The Board is forging partnerships with the private sector to ensure they maximise the potential of the ADC lands in Galana Kulalu in Tana River County and the ADC Kisiwani Complex in Malindi, Kilifi County.

“The government, through the Public-Private Sector Partnership (PPP) Act, is encouraging partnerships with the private sector. We are heading towards that,” said ADC Managing Director (MD), Mohammed Bulle.

He spoke at the ADC Kisiwani Complex in Malindi, where the new board, led by Chairman Abdillahi Alawy, visited after touring the Galana Kulalu project in Tana River.

The Board has visited other parts of the country, including Kitale, where there are satellite ADC facilities, to assess them in their orientation tour.

According to the MD, partnerships with the private sector will happen in Galana and not at the ADC Kisiwani complex.

“It is going to happen in the near future. We are seeing a situation where we are going to have several partners, basically for food production, so that food and nutrition in this country are secure,” Bulle said.

Already, some potential partners from the private sector have made applications to the ADC, which the Board will look into and select the ones that meet the laid requirements.

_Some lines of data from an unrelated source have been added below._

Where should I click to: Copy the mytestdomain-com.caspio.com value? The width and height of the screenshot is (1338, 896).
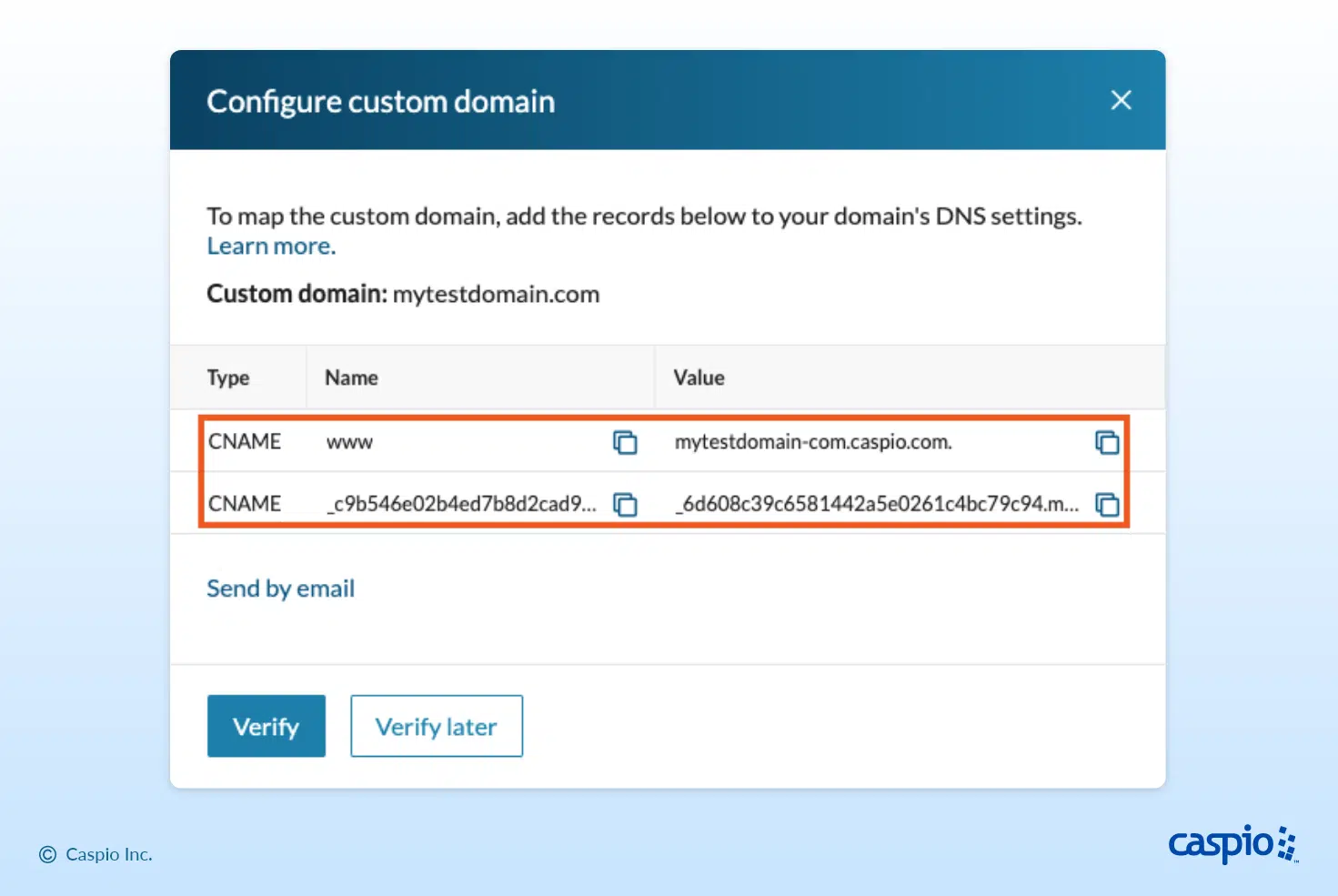click(x=1106, y=442)
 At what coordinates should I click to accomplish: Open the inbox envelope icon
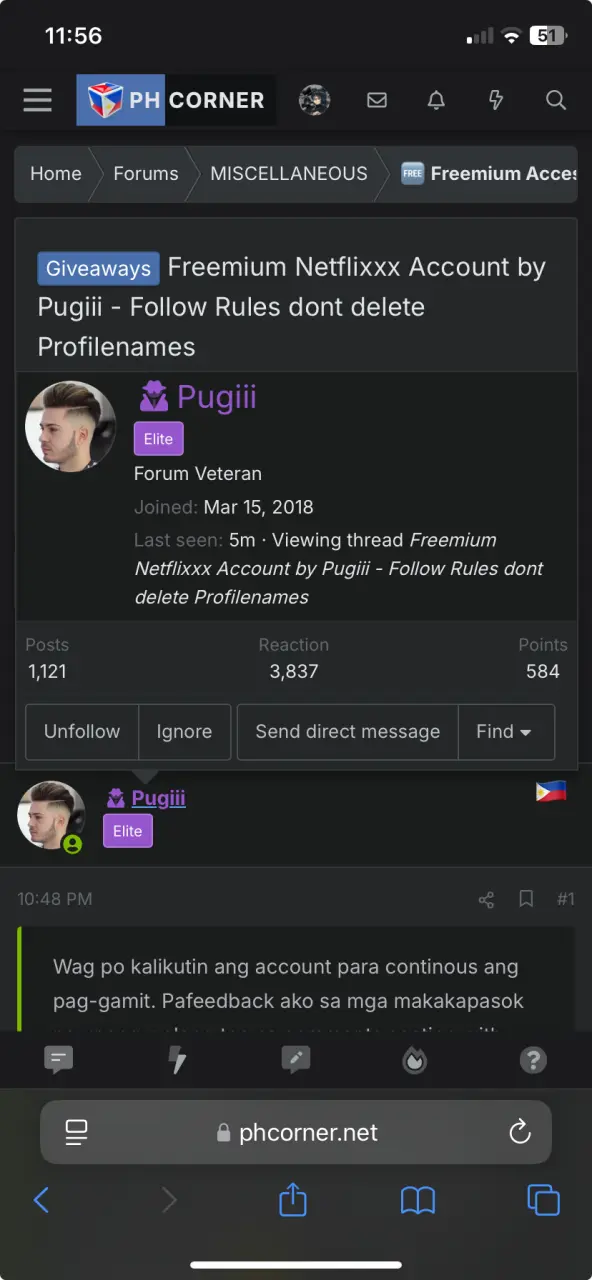376,100
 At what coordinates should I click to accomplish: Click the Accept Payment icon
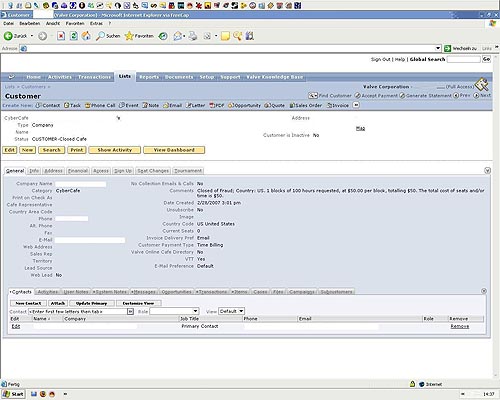click(x=357, y=95)
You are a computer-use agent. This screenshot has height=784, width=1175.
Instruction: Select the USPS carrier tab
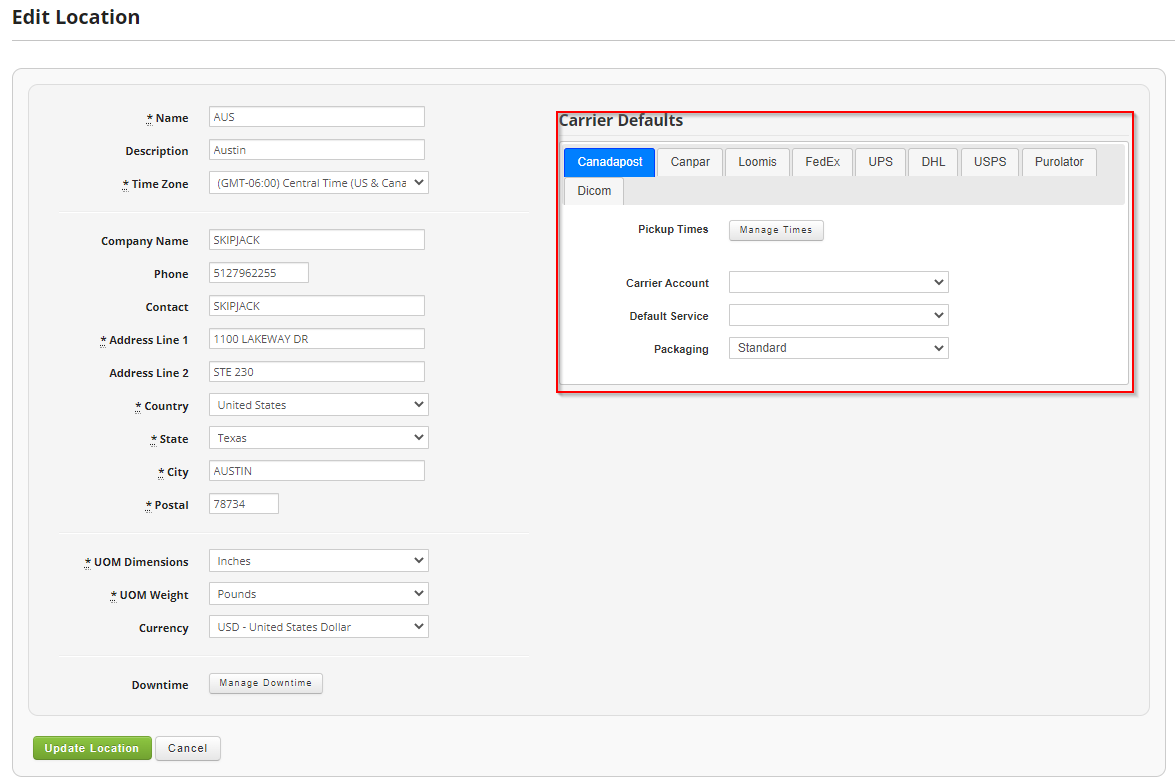click(x=989, y=161)
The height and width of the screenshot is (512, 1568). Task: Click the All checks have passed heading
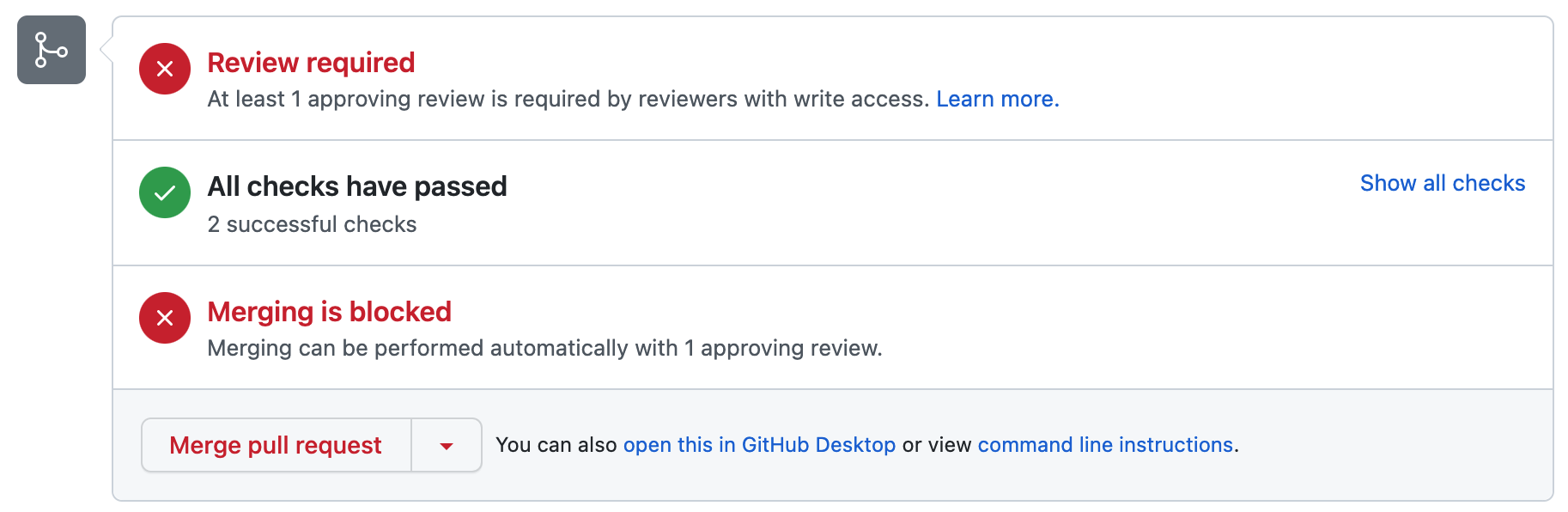pyautogui.click(x=357, y=186)

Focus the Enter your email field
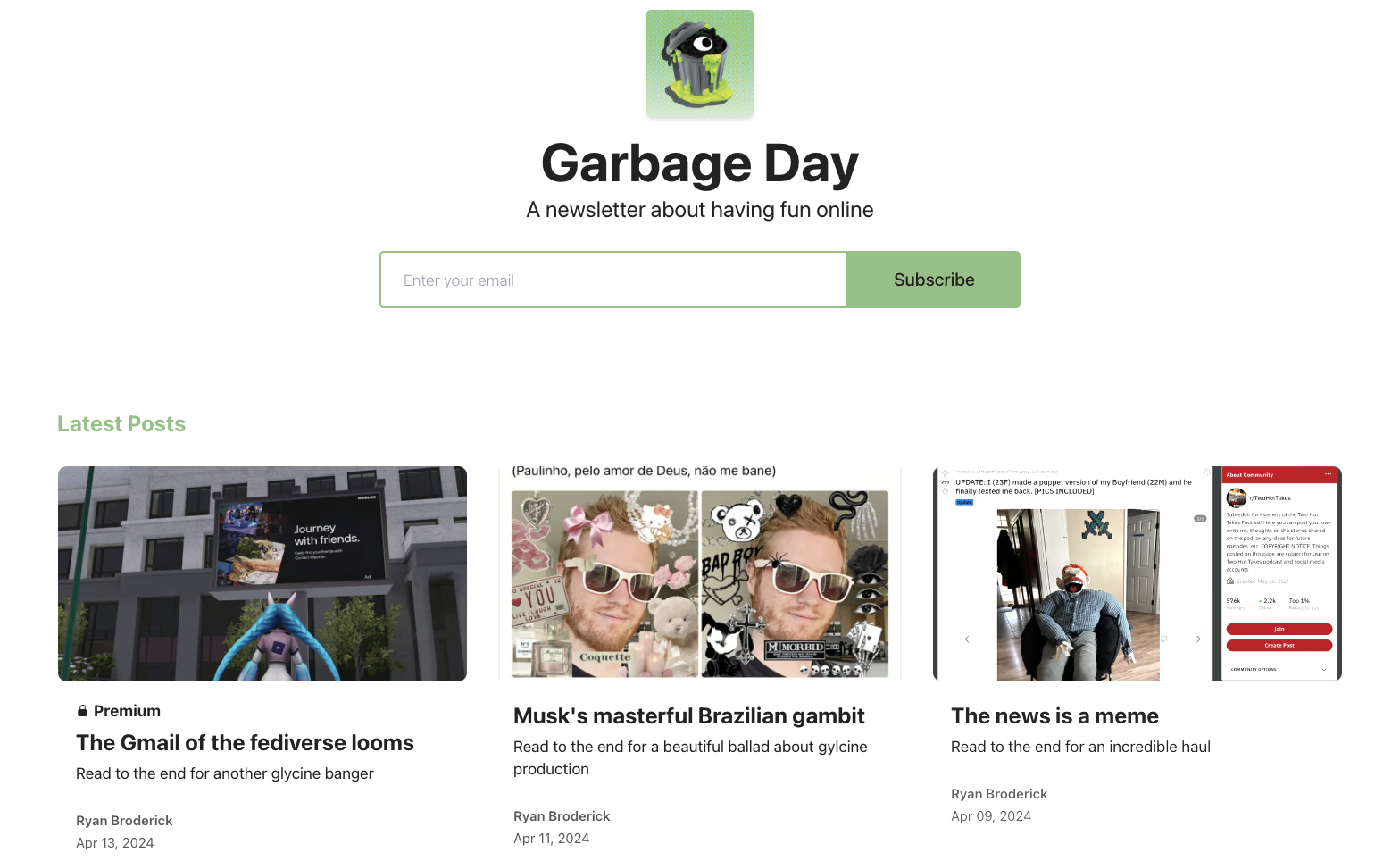click(x=613, y=280)
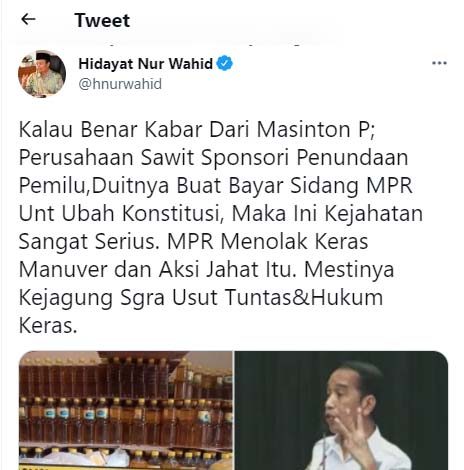Click the blue verified badge
The width and height of the screenshot is (464, 470).
coord(225,63)
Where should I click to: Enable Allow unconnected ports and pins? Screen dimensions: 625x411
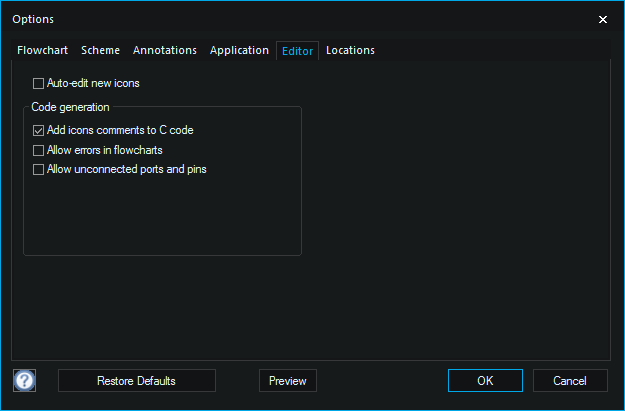pos(39,170)
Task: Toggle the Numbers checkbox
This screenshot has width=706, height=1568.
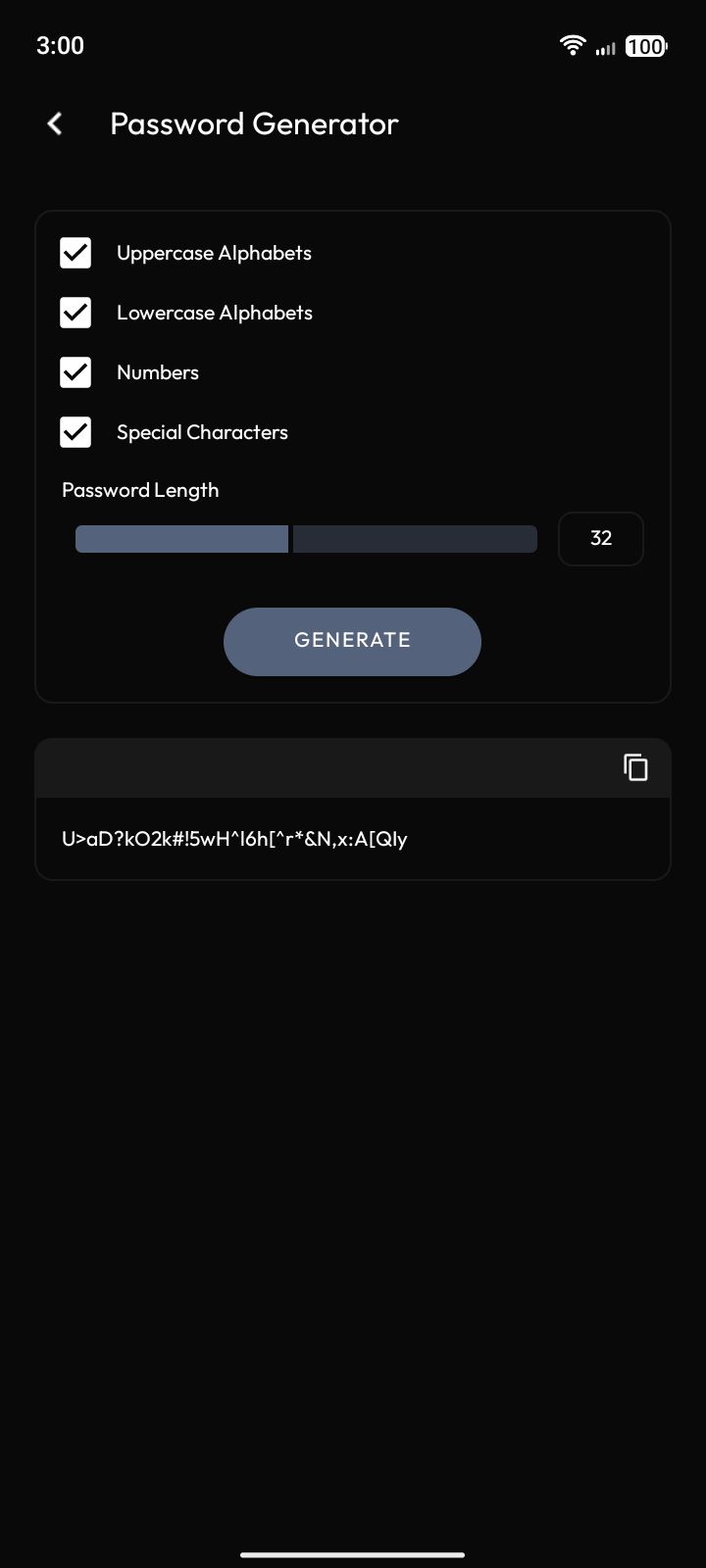Action: [76, 372]
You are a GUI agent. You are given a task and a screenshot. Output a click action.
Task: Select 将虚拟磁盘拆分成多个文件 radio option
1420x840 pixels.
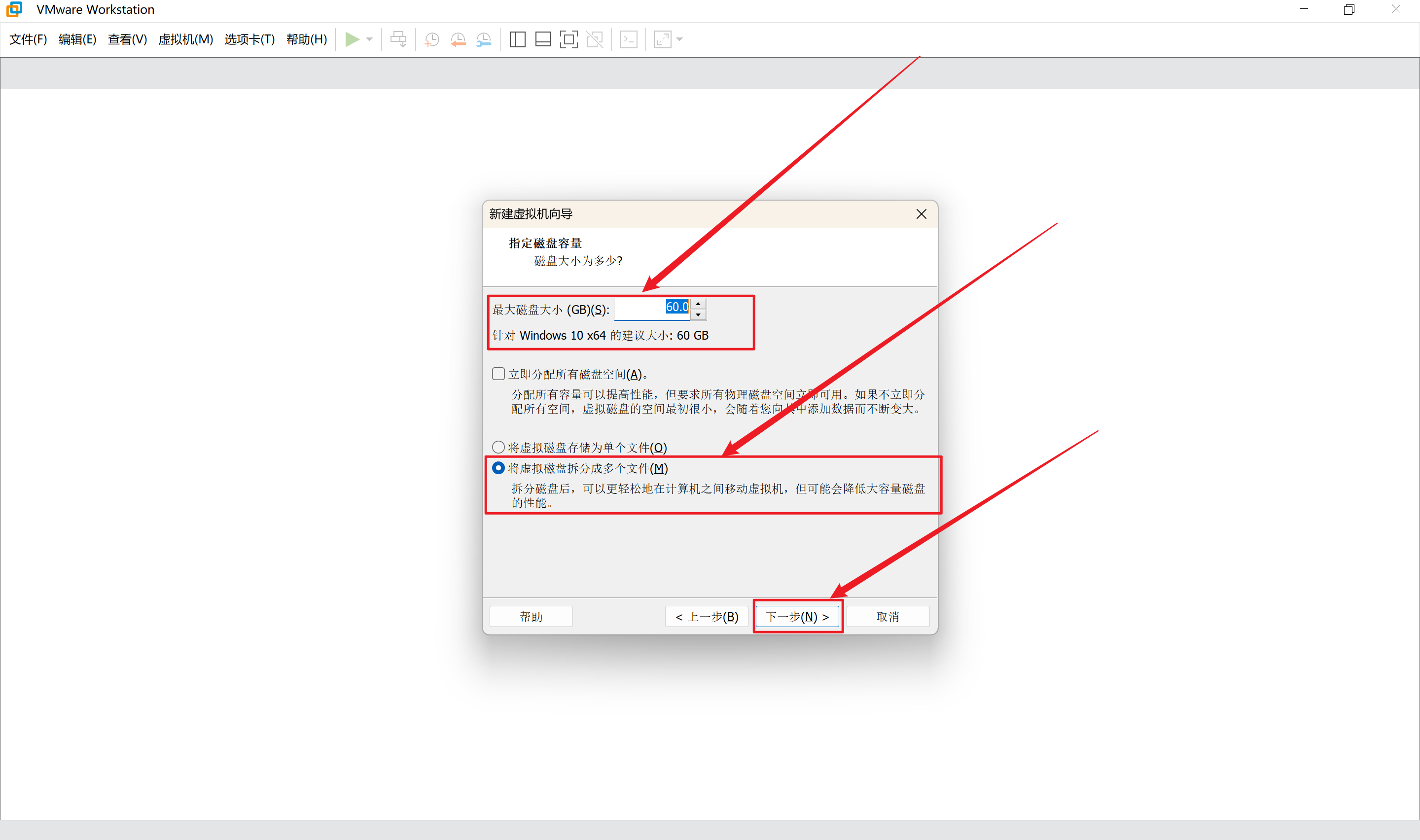[498, 468]
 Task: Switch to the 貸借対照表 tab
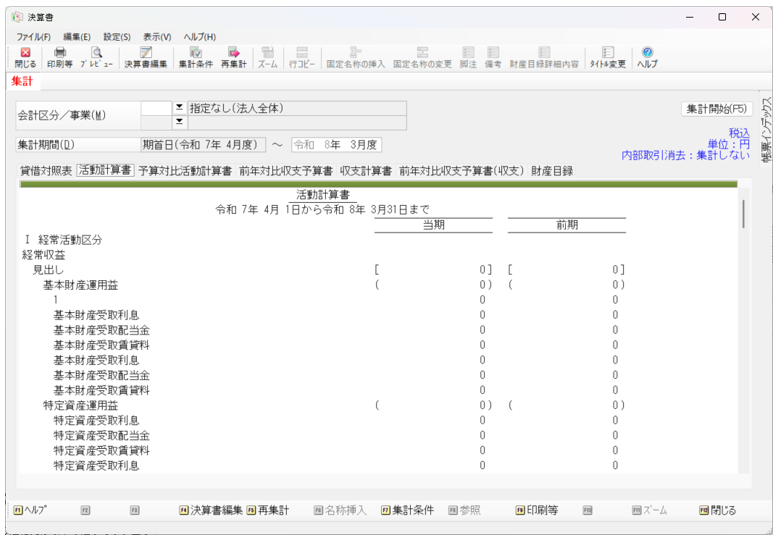pos(46,171)
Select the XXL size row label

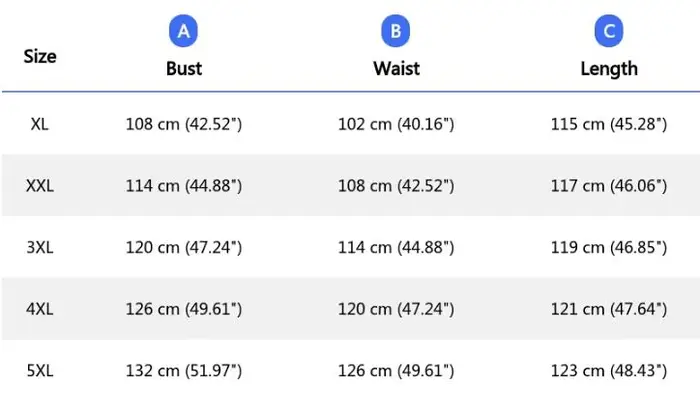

Some of the private sector players that have made applications include the Nyumba Foundation, which is keen to partner with the government in coming up with crops for the production of cheap edible oil.

If it comes to fruition, this will enable the country to produce adequate edible oil locally, thus lowering the cost of the commodity.

Others include Twiga Foods, which wants to do maize farming to increase production. The Sheldrick Wildlife Trust has made an application to partner with the government in the conservation of wildlife and vegetation and could also potentially work at the Galana Farm.

“These are among many applications with us already, and the Board is doing due diligence to find out who fits the standards set by the Act,” Bulle said.

Bulle said the Climate Change phenomenon has greatly affected the ADC lands, with the unpredictability of the weather posing a great challenge.

“Today you are in good shape, and then tomorrow you are in a drought, and you are forced to import grass all the way from Kitale to Malindi,” Bulle said.

“I can remember in the last drought we were transporting a bale of hay that was costing us Sh200 in Kitale, and when it arrived here it was Sh500,” he added.

He said that at the moment, the ADC has over 12,000 acres of maize in Kitale, but they are worried because they are not sure whether the imminent El Nino rains will destroy the crops or whether they will survive.

To secure their lands, ADC has partnered with the National Youth Service (NYS) to dig trenches around the farms.

The Board Chairman, Abidllahi Alawy, assured that everything possible will be done to address the many teething problems affecting ADC lands, including encroachment and underutilization.

“We have illegal grazing going on, and we have a huge amount of land, but we have not sustained some of the livestock on the ground,” Alawy said at the ADC Kisiwani Complex.

The complex occupies 3,900 acres of land located in Malindi and scattered across the Magarini constituency.

Alawy said the Board will convene to address the legal ownership of the ADC Kisiwani complex land, with the growing local population surrounding the complex also claiming ownership of part of the land.

“This orientation carries a lot of weight with regard to what we want to learn, what we want to verify, what we want to see with our own eyes, and what we want to achieve,” he said.

The Board Chair said management will do a verification process once they get back to Nairobi and make Kenya a food-secure country as envisioned by President Dr. William Ruto.

“We are determined to work smart to achieve what we spell out in our strategic plan,” Alawy said.